Every child has to go to school, despite the number of fake colds or dogs ready at hand to eat homework, but recent sex scandals and bullying issues don't inspire much confidence in parents.
Recently, the Penn State sex scandal, which has seen a large number of athletic and school administrators ousted unceremoniously, is not the only situation that has parents fearful of what goes on at schools.
A Today Show article, "Teachers caught on tape bullying special-needs girl," states a girl was reportedly bullied by her general education teacher and a teacher's aide, all caught on tape by a hidden recorder placed on the child by her father.
Reportedly, the tapes caught the teachers making remarks like "Are you that damn dumb?" and
"Oh my god. You are such a liar. You told me you don't know. It's no wonder you don't have friends. No wonder nobody likes you because you lie, cheat" and, on a test the student had just taken, "You know what? Just keep it. You failed it. I know it. I don't need your test to grade. You failed it."
The article continues to state that the aide has since been fired, and the general education teacher was forced to take anti-bullying training, though the student's father is trying to have the teacher fired and prevented from ever working in a school again.
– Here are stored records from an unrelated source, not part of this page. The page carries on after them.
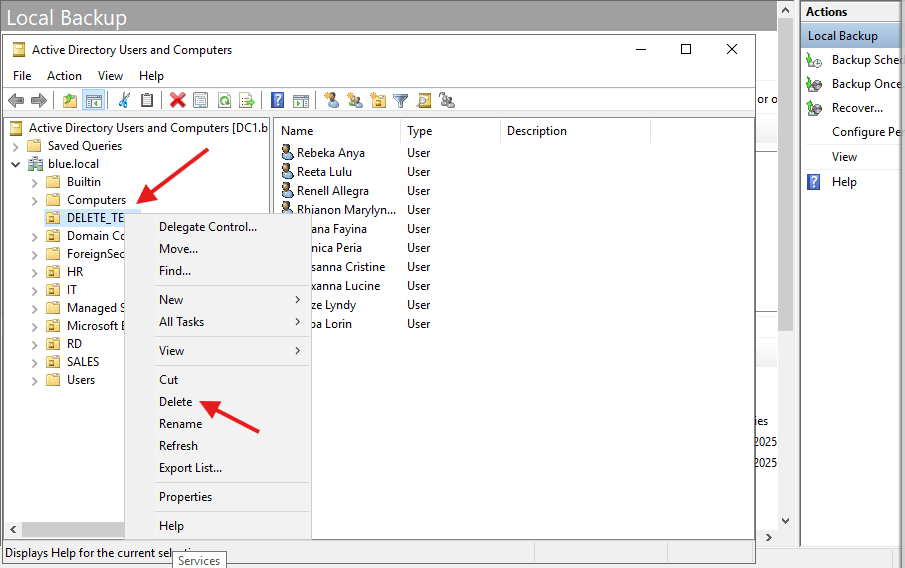The width and height of the screenshot is (905, 568).
Task: Click the Create new group toolbar icon
Action: tap(354, 100)
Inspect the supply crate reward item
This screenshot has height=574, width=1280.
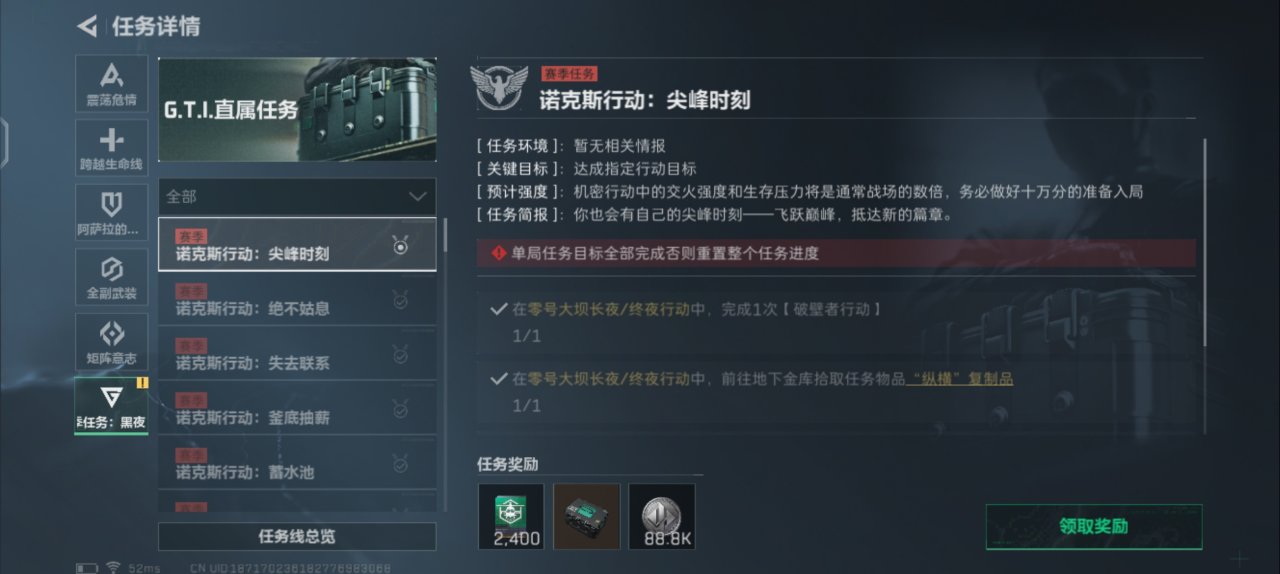click(587, 517)
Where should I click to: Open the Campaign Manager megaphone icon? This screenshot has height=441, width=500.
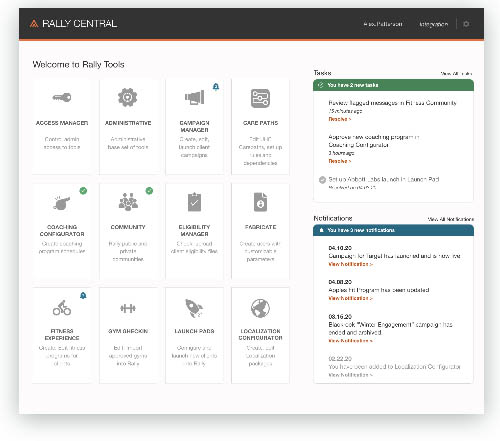click(195, 97)
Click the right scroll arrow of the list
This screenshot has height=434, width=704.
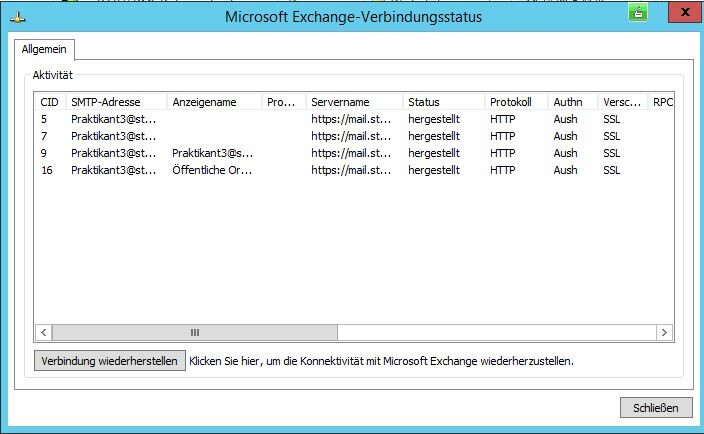click(x=664, y=333)
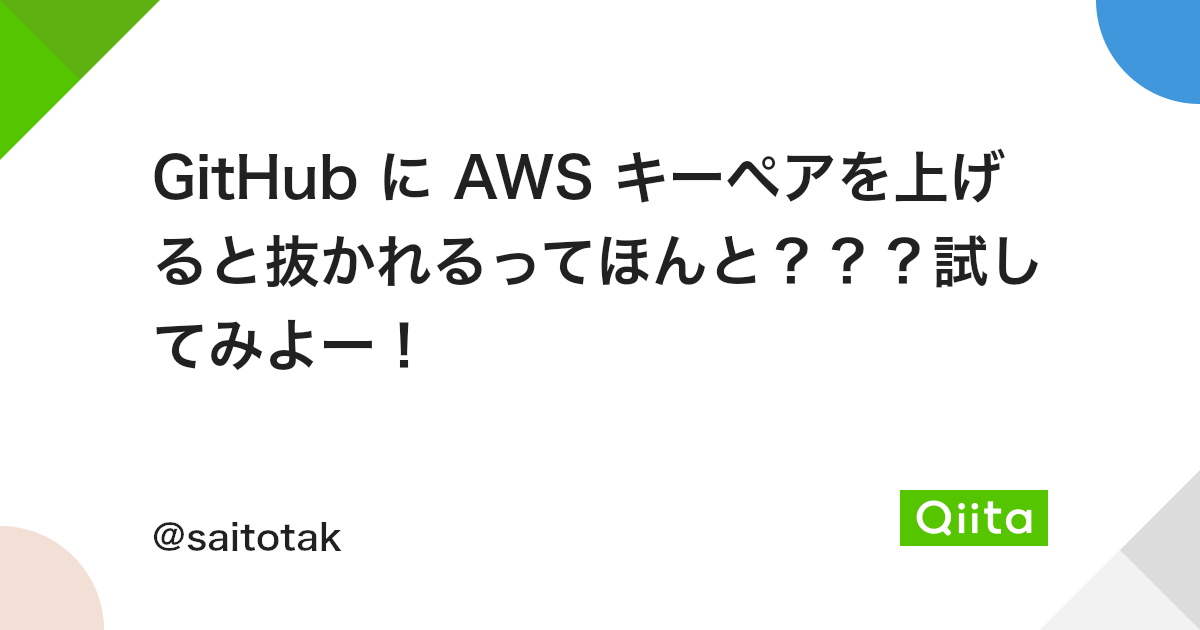Click the beige semicircle decoration
Viewport: 1200px width, 630px height.
click(45, 585)
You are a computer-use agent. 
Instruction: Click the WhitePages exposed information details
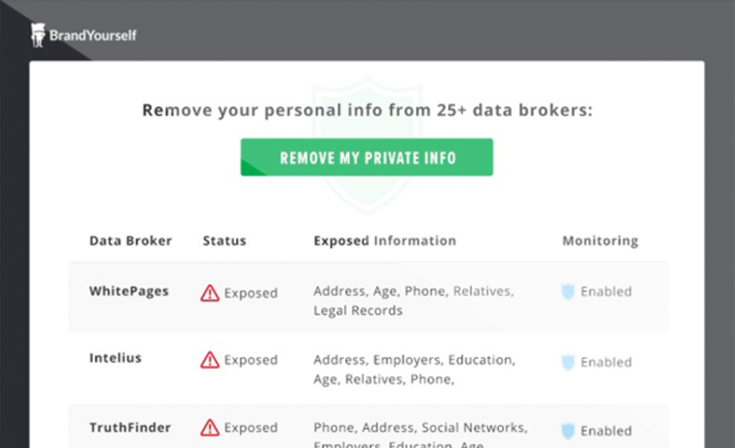pos(413,301)
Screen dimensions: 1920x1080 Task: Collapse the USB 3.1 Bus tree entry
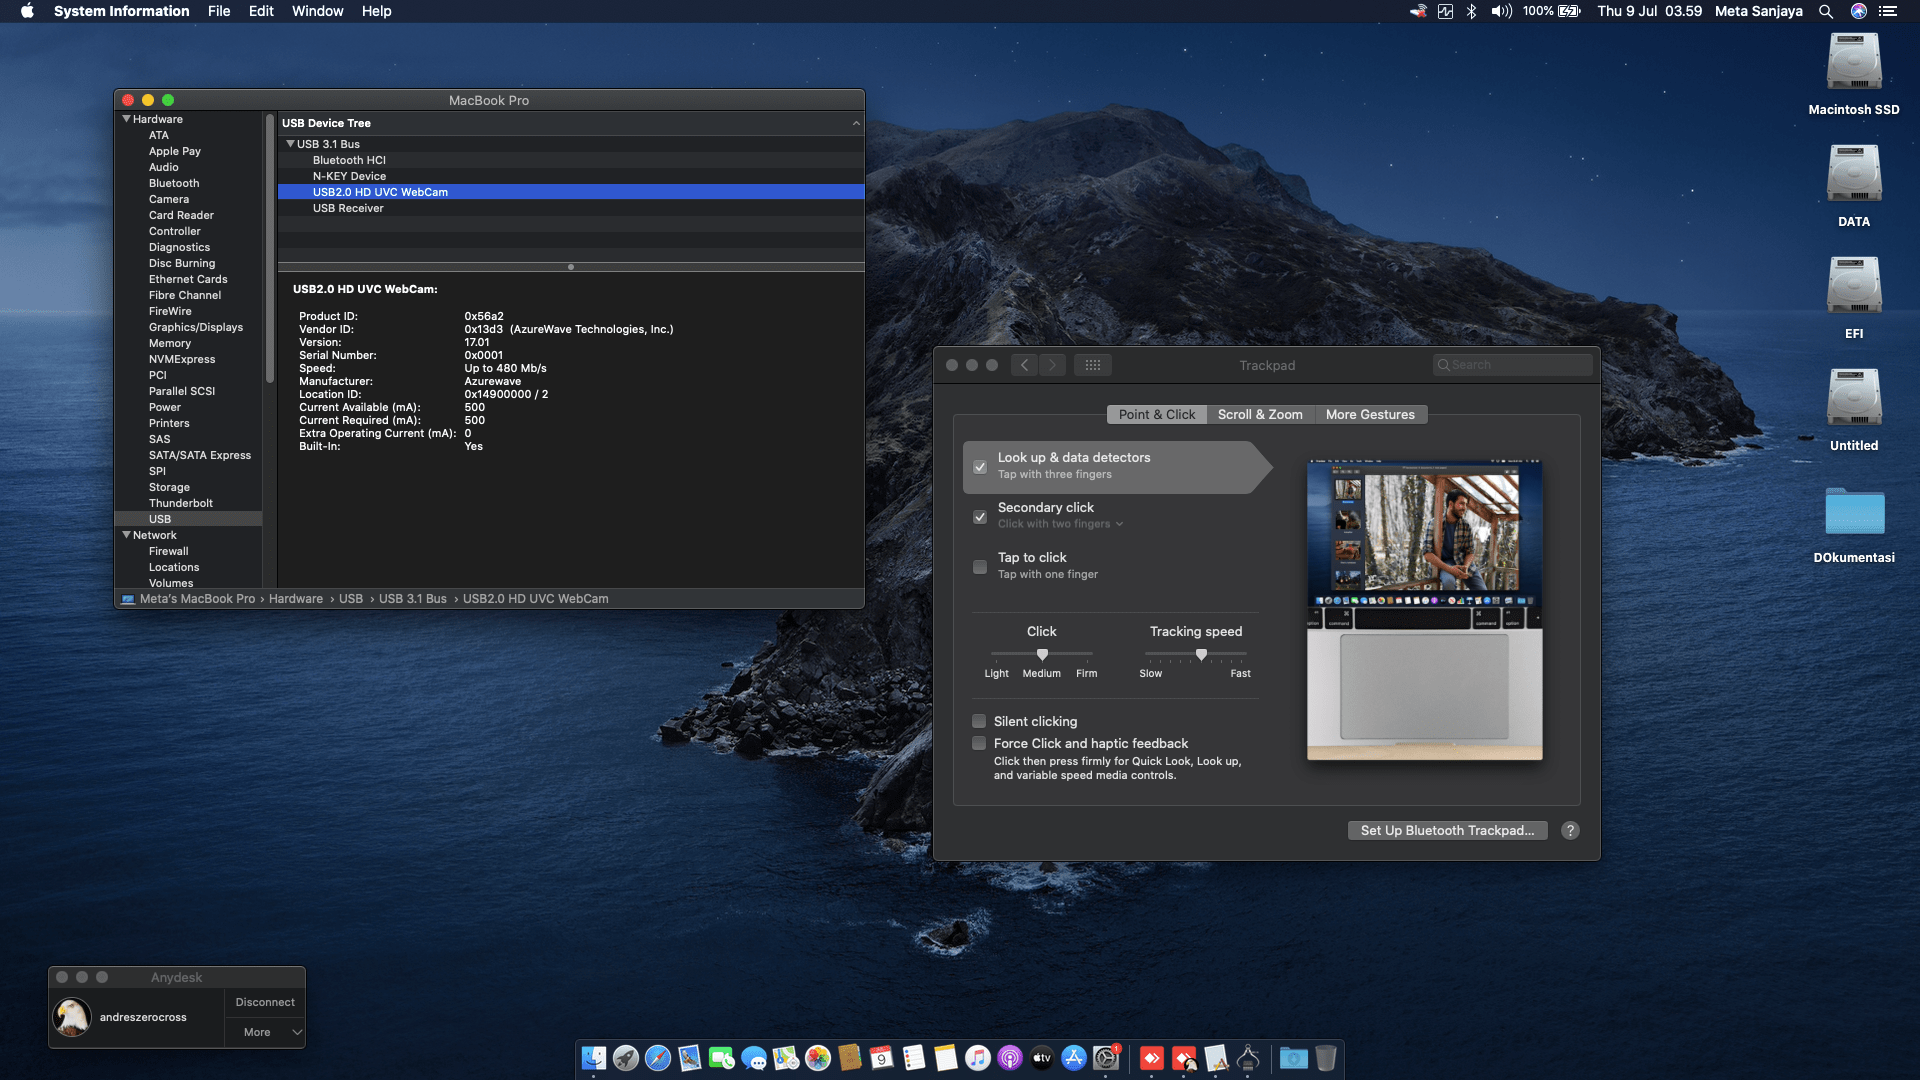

Even on a much less damaging note, an Associated Press article, titled "Judge: Facebook post should cost job of teacher," states that an administrative law judge in New Jersey recommended that a first-grade teacher should be fired for a post she made on Facebook, calling herself a "warden for future criminals."
This article states the teacher posted this after a particularly hard day when the students were misbehaving in class.
Parents found out about the post through the grapevine and became upset for good reason. No one likes to have their children called "future criminals."
But the saddest thing about these three incidents is that it makes it easier for parents to look at all educators and education officials in the same light, whether or not such accusations even fit.
When parents have to question whether or not their children are safe from teachers while at school, then the whole education system breaks down if one party is constantly paranoid of the other.
But, the truth is that everywhere, every day, children go to school, sit in a classroom, and the worst they go through is failing tests they didn't study for.
These few examples of bad people sneaking into an occupation that affects children daily are not the standard; in fact they form a very rare, very sick fraction of a fraction that appear in the education field.
According to the United States Department of Labor's 2010-11 edition of the Occupational Outlook Handbook, nearly 3.5 million kindergarten through highschool teachers were employed in 2008, and almost 4 million are expected to be employed by 2018.
So, of the millions of teachers who are currently employed in the U.S., only two that fit into the above population have harmed students enough to be worthy of national news coverage. Now, that doesn't mean we are hearing about all other cases where teachers have harmed students, and it doesn't mean that things like this won't continue to happen.
But parents do need to understand that the vast majority of teachers are caring individuals who want to help students succeed in life. When parents become paranoid about every teacher students go to, it can be harmful to the students themselves and it disrupts their education.